The Methodist church has voted to overturn a ban that prevents Methodist ministers from celebrating communion via an online service.
During the Methodist Church Conference, which is taking place this week, delegates overwhelmingly voted to lift the ban with 217 votes in favour and 65 against.
Pete Philips, Premier's head of digital theology and a Methodist Minister, explained the significance of this vote:
"This is the one of the big three denominations in the UK, which was standing out against online communion - that's Catholics, Church of England and Methodists - that's [now] kind of agreeing to do online communion. And it is really interesting, it's the conversations that are happening because of online church."
The Methodist Church had been campaigning for online communion for many years, but its debate was reignited after the coronavirus pandemic forced ministers to move services online.
Philips went on to explain that in order for ministers to be allowed to do communion it will have to be a "synchronous act".
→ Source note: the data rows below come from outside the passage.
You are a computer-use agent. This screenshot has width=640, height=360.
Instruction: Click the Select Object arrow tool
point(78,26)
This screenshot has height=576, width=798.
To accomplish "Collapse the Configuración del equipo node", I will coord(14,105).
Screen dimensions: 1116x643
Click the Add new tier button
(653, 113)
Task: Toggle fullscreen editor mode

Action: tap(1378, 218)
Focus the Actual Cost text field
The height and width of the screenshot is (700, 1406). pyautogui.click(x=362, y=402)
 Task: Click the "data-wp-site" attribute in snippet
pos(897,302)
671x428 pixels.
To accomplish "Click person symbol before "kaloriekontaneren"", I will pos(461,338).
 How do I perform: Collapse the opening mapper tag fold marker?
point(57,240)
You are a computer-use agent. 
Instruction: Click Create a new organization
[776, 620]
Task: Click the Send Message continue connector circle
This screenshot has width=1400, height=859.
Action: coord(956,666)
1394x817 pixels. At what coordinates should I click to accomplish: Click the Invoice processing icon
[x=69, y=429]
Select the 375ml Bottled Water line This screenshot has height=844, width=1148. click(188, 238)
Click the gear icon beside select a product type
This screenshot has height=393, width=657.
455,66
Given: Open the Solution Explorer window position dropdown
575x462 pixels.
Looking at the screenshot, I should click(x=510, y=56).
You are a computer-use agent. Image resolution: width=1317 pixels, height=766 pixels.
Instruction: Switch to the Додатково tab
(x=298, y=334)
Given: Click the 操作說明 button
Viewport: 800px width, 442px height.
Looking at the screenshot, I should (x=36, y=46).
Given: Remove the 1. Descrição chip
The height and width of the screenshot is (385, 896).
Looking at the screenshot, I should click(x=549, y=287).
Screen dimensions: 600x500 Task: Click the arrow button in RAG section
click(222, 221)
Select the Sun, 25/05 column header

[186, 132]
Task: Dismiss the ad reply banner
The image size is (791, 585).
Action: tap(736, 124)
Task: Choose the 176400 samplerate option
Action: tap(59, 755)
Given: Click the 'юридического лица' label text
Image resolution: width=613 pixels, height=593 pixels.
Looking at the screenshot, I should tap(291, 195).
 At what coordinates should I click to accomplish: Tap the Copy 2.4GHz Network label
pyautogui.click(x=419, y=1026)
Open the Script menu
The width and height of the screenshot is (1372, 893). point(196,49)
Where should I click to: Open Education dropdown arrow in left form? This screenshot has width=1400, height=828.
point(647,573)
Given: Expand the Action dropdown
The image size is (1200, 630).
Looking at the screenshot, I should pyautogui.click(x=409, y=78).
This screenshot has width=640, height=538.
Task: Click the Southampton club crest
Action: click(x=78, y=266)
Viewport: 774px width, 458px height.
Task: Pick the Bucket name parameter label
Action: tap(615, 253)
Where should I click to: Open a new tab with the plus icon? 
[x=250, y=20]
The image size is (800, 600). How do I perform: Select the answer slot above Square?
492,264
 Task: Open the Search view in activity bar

"It has to be a live act of communion. So, it cannot be pre-recorded, and it can be live streamed, but presumably, the live stream may need to be taken down, and so on"
Philips believes the decision is part of the general move to a hybrid church model.
"The Methodist Church is also adopting that hybrid church model, so that we can do church both online and on-site and include as many people as possible, it's part of an inclusion agenda of saying that we don't just want churches for those people who rock up for in church on Sunday, it's for everybody who wants to come and encounter God in all His goodness."
A ban on online communion still exists in the Church of England and the Catholic Church.